In January 1927, he served as the party representative of the 14th Independent Division of the National Revolutionary Army, responsible for training tasks, and partnered with Xia Douyin.  After the purge of the party, in May, Xia Douyin switched sides, Bao Huisheng was detained, and later escaped. After the Ning-Han merger, he was instructed by Zhou Enlai to take over the work of the Jiangxi Military Commission in Nanchang, but unfortunately fell ill and stayed temporarily in Gaoyou and Shanghai. In Shanghai, he broke away from the CCP party organization along with Li Da, Shi Cuntong, and Ma Zhemin. He lost his job as a professional revolutionary and his finances became increasingly difficult, so he made a living by running a newspaper for He Yaozu.

=== National Government ===
In 1931, he became a staff member of He Chengjun, the head of the Wuhan Headquarters of the National Government, and later rose to the position of advisor to the General Headquarters of the Army, Navy and Air Force.

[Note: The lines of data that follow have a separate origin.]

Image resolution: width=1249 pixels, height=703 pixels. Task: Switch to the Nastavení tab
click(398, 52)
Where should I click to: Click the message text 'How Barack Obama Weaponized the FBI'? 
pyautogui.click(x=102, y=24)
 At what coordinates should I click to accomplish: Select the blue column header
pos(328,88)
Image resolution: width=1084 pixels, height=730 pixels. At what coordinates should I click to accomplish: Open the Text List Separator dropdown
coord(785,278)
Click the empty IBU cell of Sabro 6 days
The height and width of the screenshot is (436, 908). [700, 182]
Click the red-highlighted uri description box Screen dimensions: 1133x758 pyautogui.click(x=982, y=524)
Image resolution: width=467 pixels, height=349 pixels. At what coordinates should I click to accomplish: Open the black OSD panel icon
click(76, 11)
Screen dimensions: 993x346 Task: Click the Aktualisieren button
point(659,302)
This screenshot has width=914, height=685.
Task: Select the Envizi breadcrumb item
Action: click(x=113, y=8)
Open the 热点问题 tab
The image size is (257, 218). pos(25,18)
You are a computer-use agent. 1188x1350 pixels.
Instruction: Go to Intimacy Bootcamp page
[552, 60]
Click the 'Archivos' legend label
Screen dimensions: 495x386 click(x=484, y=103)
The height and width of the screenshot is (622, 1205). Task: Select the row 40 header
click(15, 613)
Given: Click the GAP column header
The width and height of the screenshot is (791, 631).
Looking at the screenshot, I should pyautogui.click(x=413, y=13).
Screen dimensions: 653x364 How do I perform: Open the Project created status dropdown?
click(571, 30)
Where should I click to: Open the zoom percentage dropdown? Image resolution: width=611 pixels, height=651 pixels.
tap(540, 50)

After the September 18 Incident, he was transferred by Chiang Kai-shek to serve as secretary of the Military Commission and concurrently as a political instructor at the Central Military Academy. In 1935, Yang Jie, the deputy chief of staff, concurrently served as chairman of the Air Defense Commission and was transferred to the Air Defense Commission. In 1936, he became a civilian and served as an advisor to the Ministry of the Interior. In 1944, he became the director of the Household Registration Department. In 1947, the Household Registration Department was expanded into the Population Bureau, and he continued to serve as its director.

=== Return to the Communist Party ===
In 1948, he moved to Guangzhou with the Republic of China government. The Population Bureau was downsized twice, and Bao Huisheng resigned and went to Macau. In November 1949, he returned to Beijing from Macau. In 1950, he went to study at the Political Research Institute of the North China Revolutionary University. After graduating in December, he was assigned to work in the Ministry of the Interior. In April 1957, he was transferred to the State Council as a counselor. He died in Beijing on July 2, 1979.